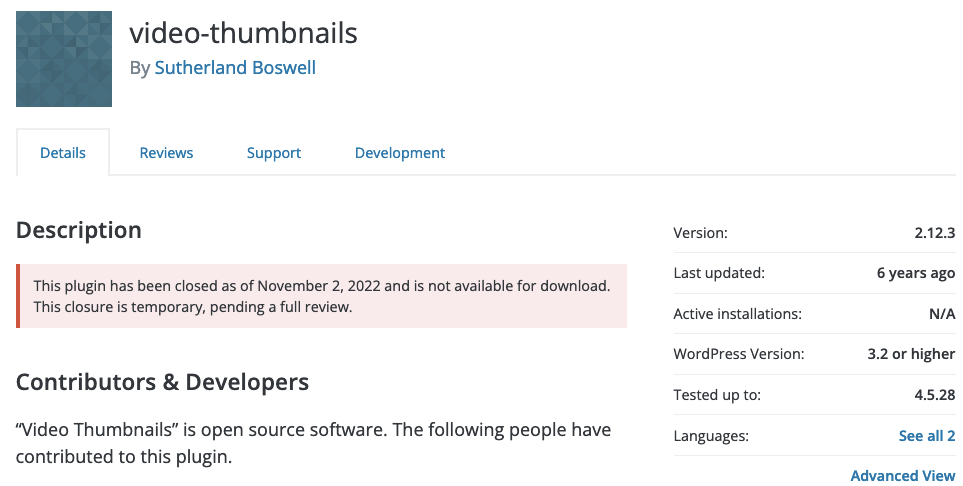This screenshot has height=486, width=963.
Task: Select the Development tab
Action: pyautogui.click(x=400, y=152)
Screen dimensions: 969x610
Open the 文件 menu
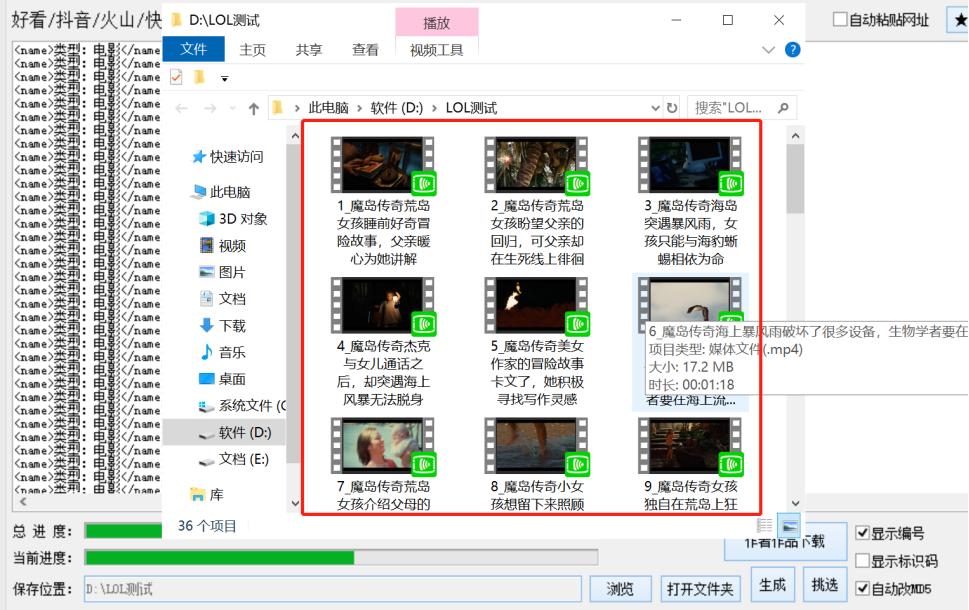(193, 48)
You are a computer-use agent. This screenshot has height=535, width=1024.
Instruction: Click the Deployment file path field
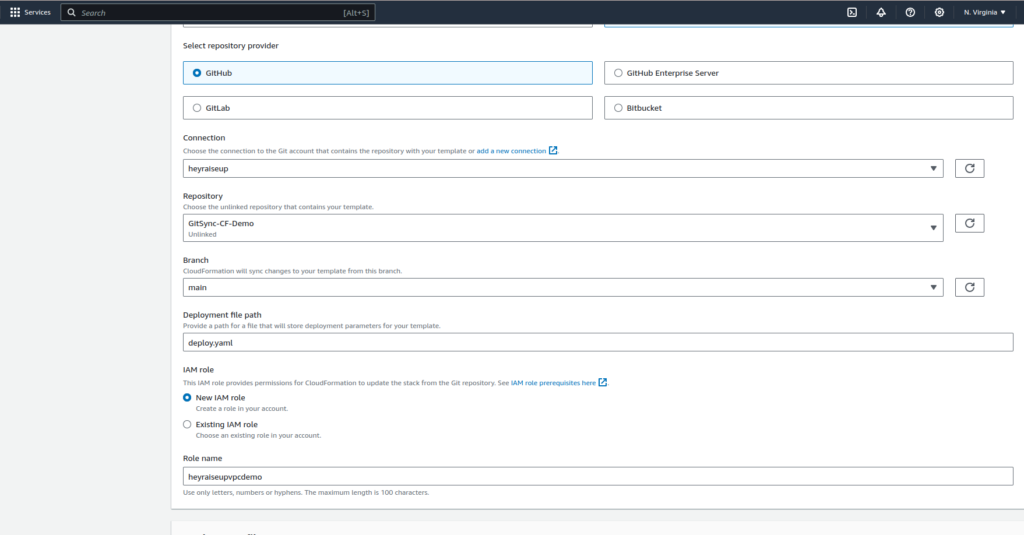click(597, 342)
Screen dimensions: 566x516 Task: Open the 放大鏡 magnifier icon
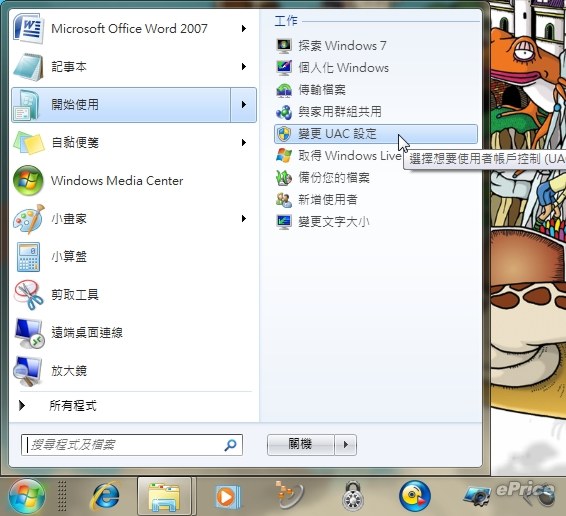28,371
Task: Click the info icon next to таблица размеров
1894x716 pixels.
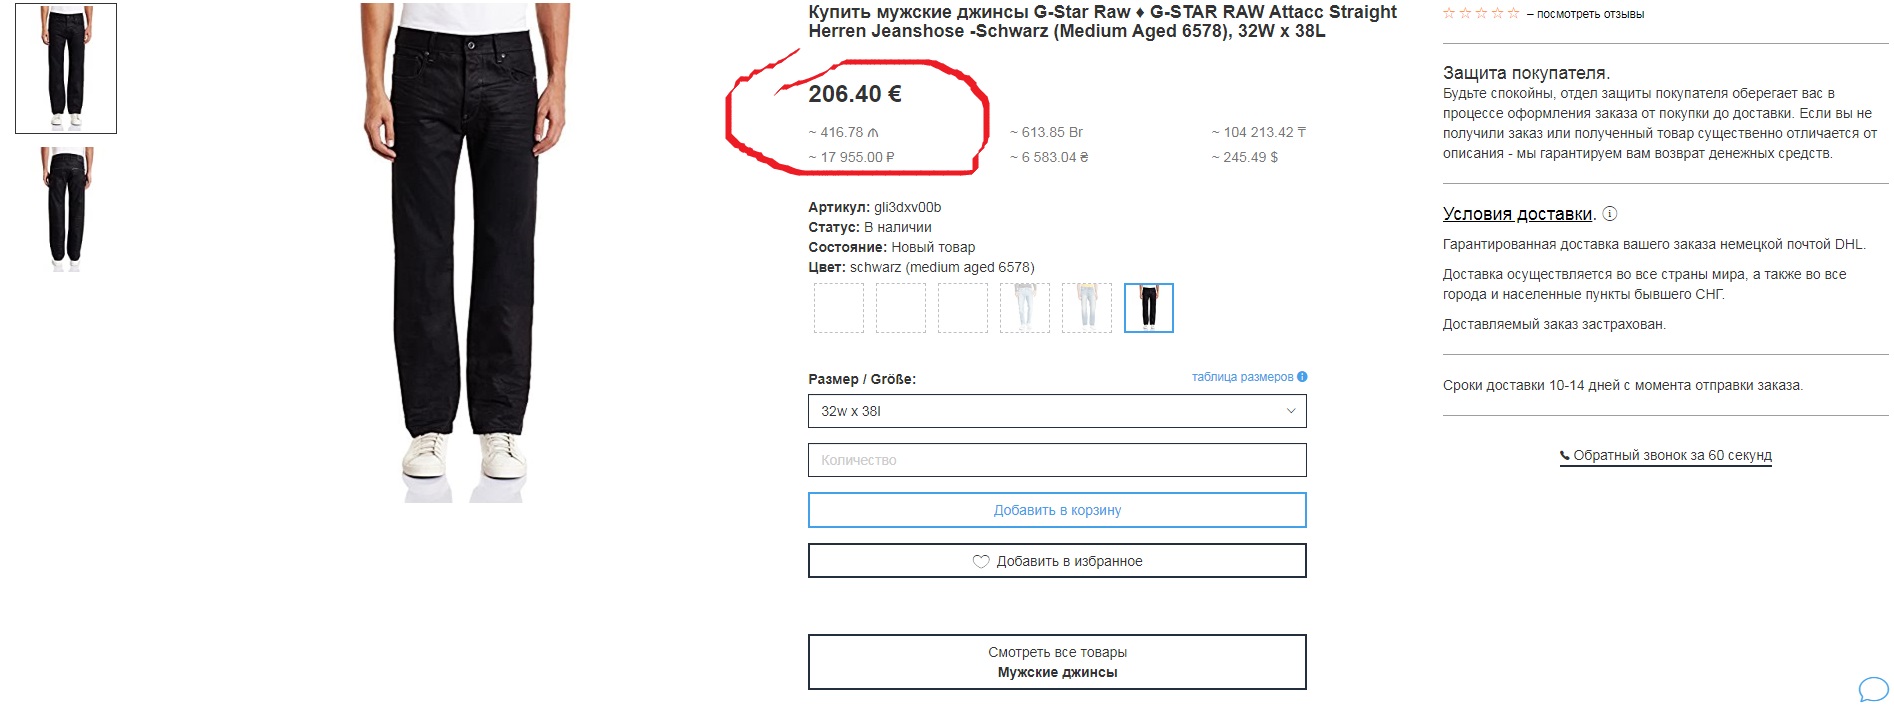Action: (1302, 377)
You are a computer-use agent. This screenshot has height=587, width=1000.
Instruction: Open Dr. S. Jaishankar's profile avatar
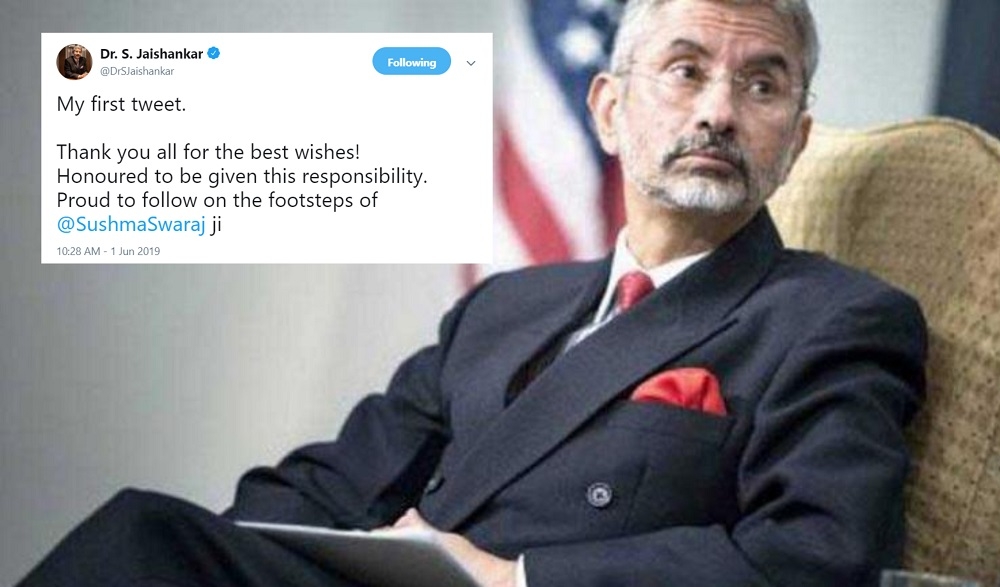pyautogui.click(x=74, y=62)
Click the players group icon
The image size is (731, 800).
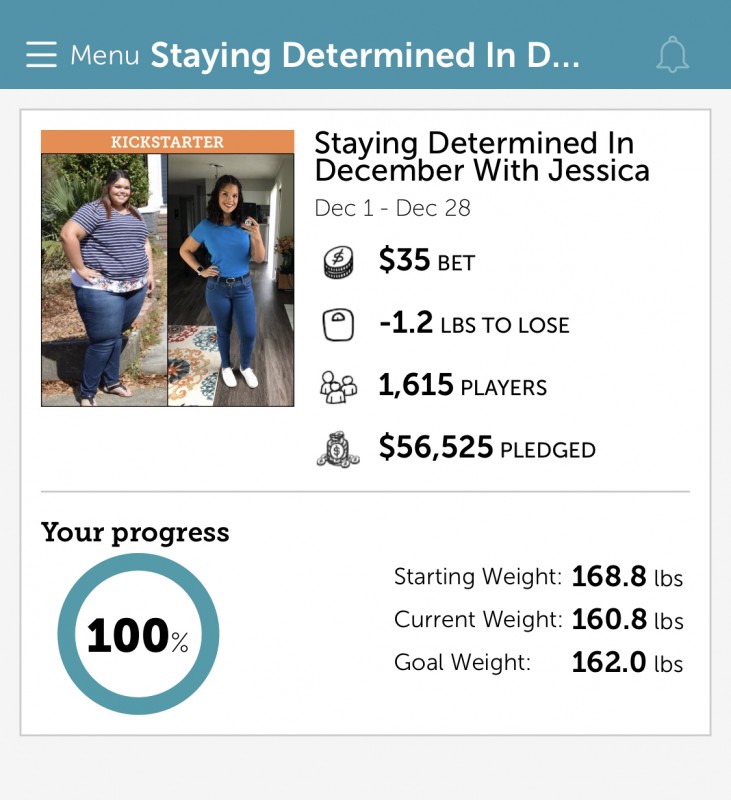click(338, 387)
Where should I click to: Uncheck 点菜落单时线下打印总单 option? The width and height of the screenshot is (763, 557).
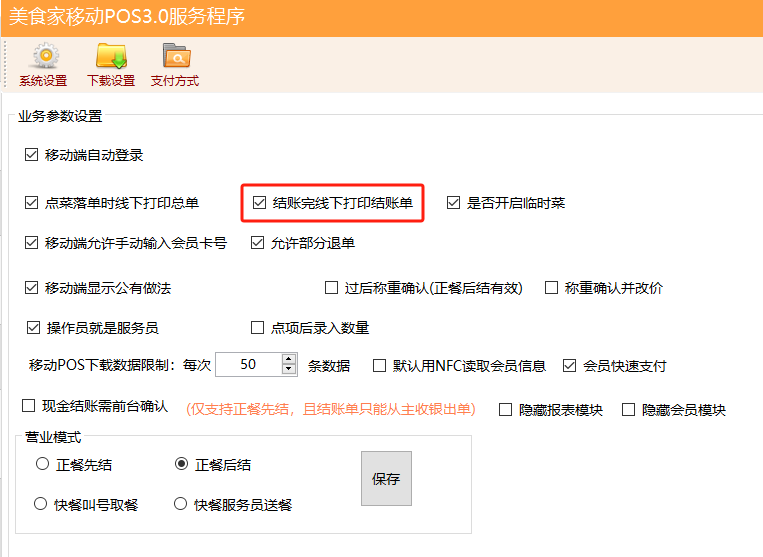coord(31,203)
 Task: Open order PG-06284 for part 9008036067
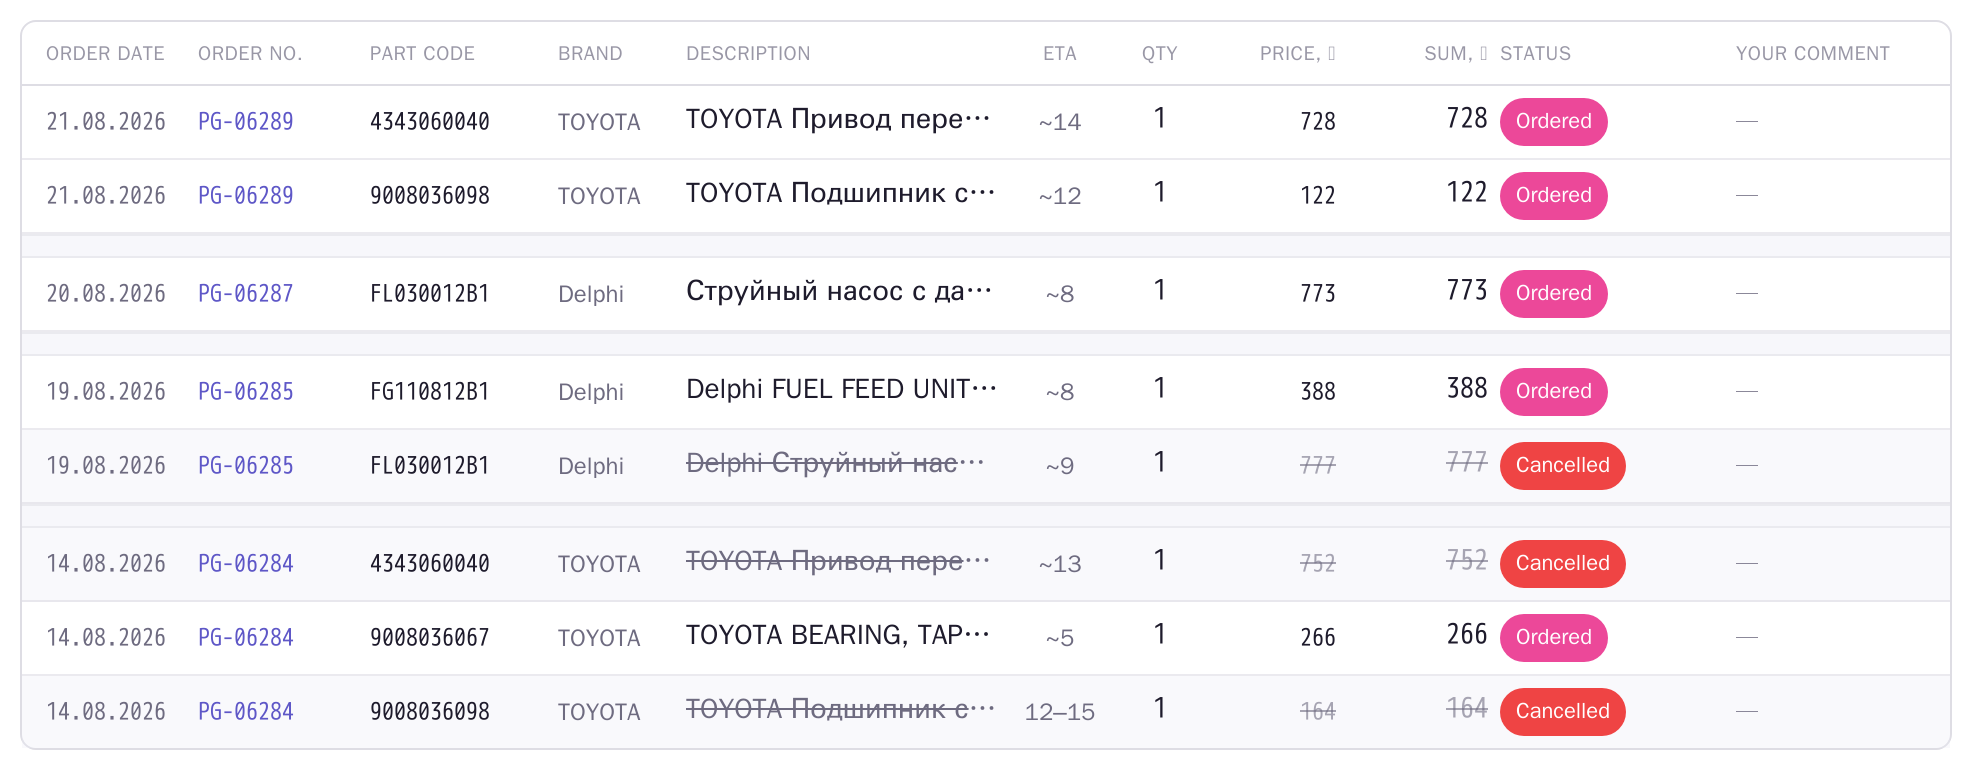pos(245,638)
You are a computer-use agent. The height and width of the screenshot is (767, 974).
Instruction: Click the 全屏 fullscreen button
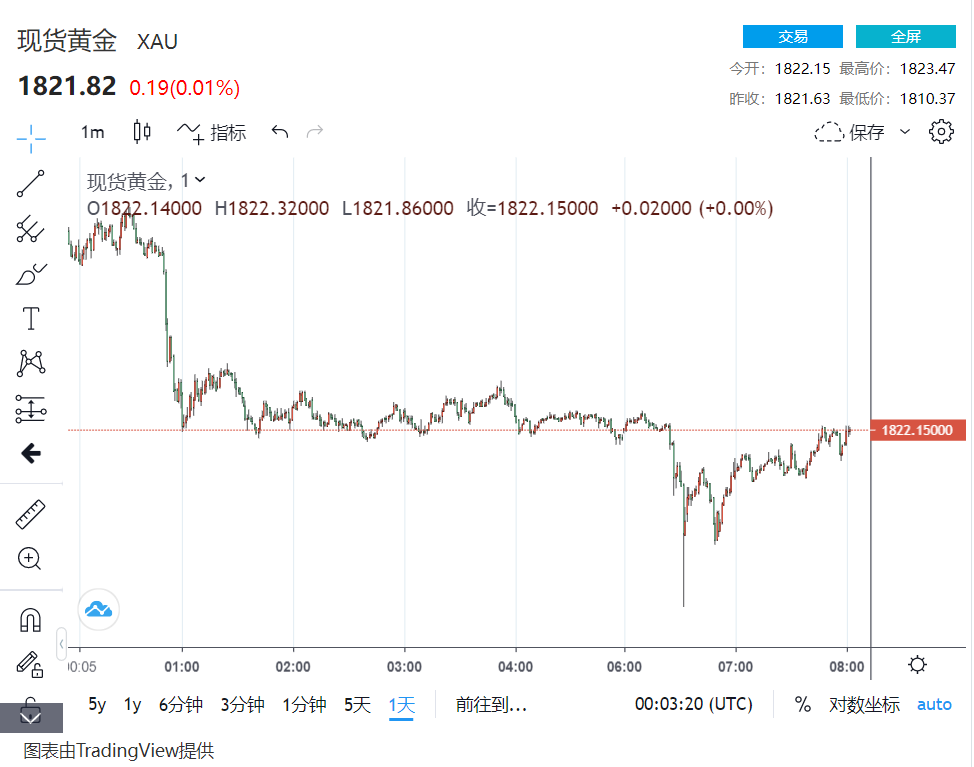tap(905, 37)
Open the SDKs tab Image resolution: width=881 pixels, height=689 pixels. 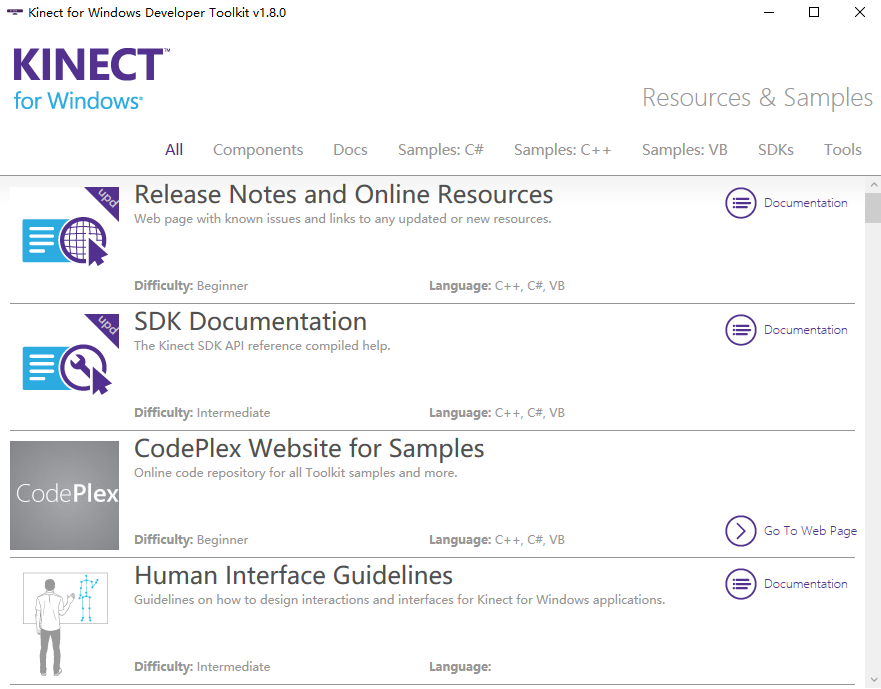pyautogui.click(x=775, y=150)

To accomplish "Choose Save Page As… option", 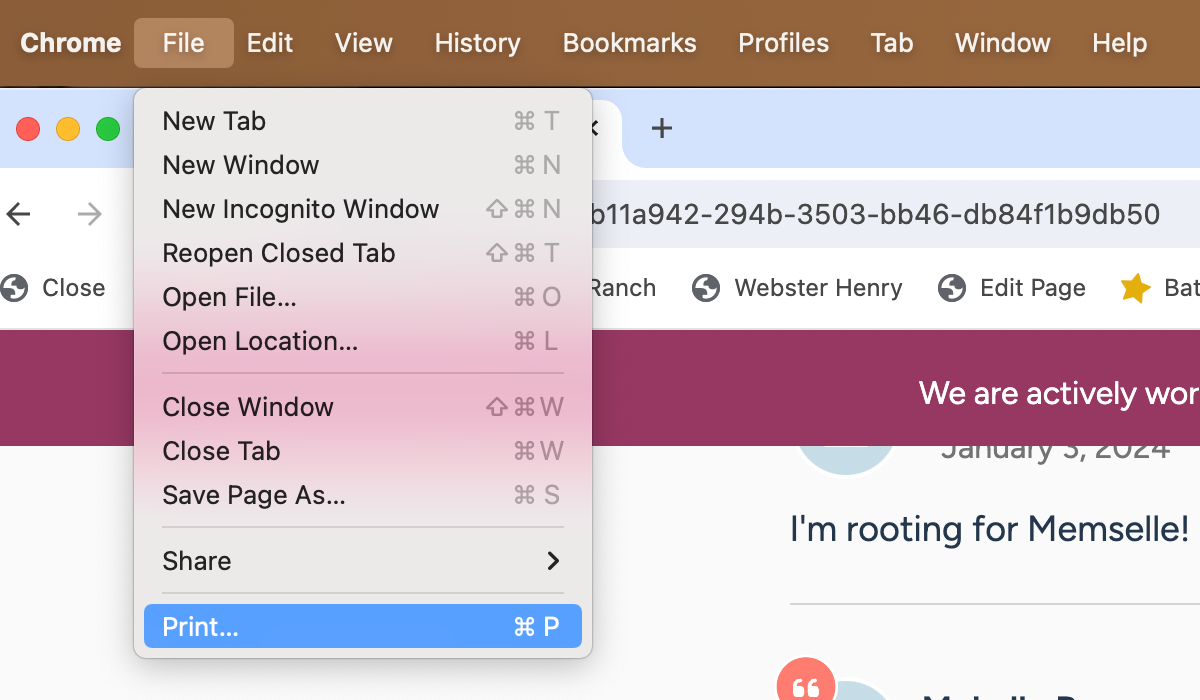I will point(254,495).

_____

**Activity**
Both boundary lines included, write out word for word only the lines above from the one containing "Open the 文件 menu" to the one containing "You are a computer-use agent. The", leaving out any pictures.

**Task output**
Open the 文件 menu
(193, 48)
You are a computer-use agent. This screenshot has height=535, width=1024.
Instruction: Click the Deployment file path field
click(597, 342)
Screen dimensions: 566x516 Task: Open the 放大鏡 magnifier icon
28,371
Task: Click the info icon next to таблица размеров
1894x716 pixels.
Action: (1302, 377)
You are a computer-use agent. This screenshot has height=587, width=1000.
Instruction: Open Dr. S. Jaishankar's profile avatar
pyautogui.click(x=74, y=62)
Click the players group icon
The image size is (731, 800).
click(338, 387)
Where should I click to: Uncheck 点菜落单时线下打印总单 option? The width and height of the screenshot is (763, 557).
coord(31,203)
 Task: Open order PG-06284 for part 9008036067
pos(245,638)
You are a computer-use agent. The height and width of the screenshot is (767, 974).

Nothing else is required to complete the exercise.